→ **TASK DESCRIPTION**:
From first line to last, print the records exactly, but leave out the pictures.

→ **DATA TO PROCESS**:
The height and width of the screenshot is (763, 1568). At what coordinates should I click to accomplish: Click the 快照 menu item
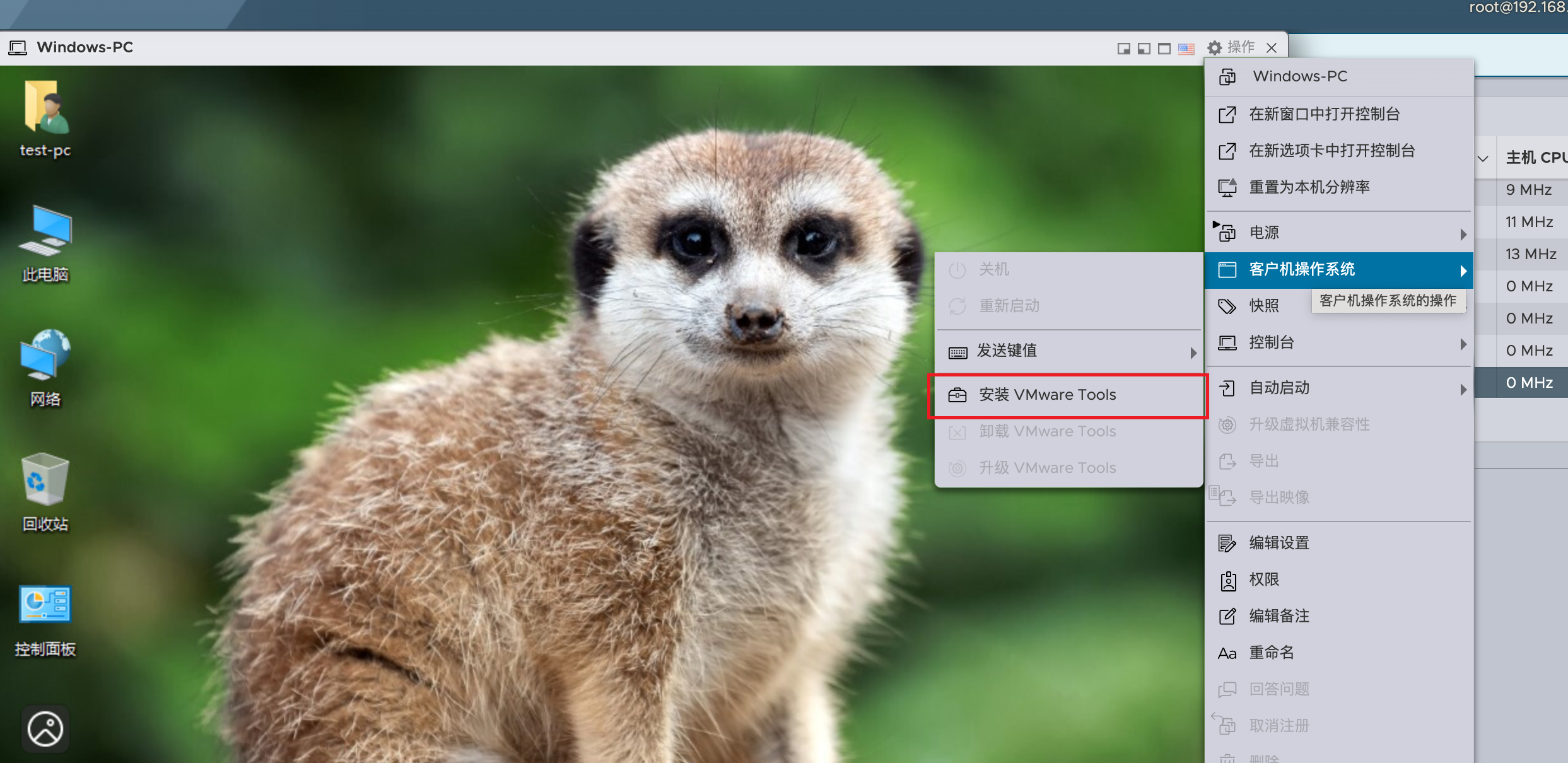point(1263,306)
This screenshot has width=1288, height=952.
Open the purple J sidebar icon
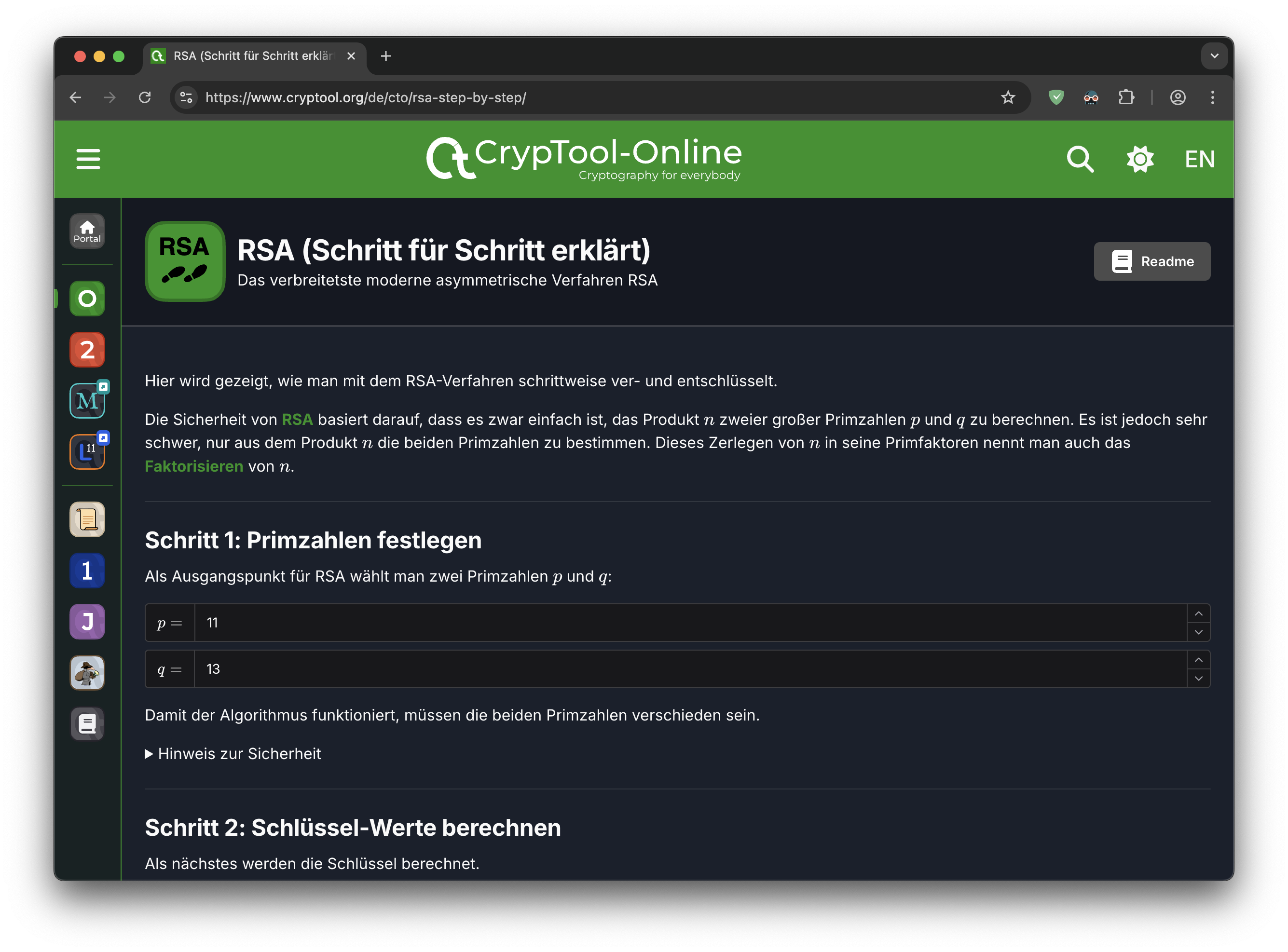[87, 622]
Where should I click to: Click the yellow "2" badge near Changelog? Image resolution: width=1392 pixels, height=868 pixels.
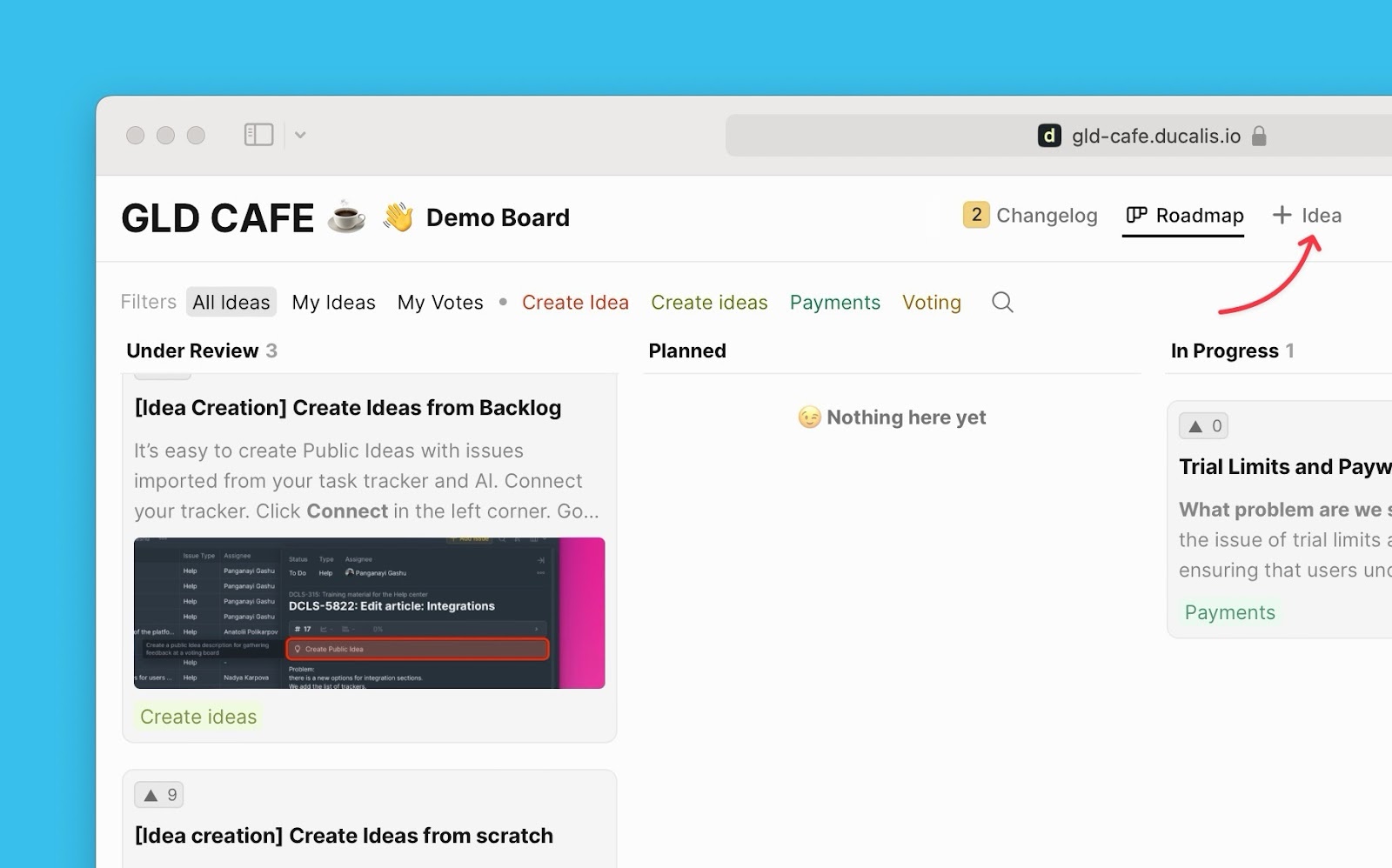click(975, 214)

→ **EXERCISE OUTPUT**:
The height and width of the screenshot is (763, 1568). At what coordinates should I click to accomplish: Click the 快照 menu item
point(1263,306)
This screenshot has width=1288, height=952.
Open the purple J sidebar icon
[87, 622]
Where should I click to: Click the yellow "2" badge near Changelog? Image resolution: width=1392 pixels, height=868 pixels.
click(975, 214)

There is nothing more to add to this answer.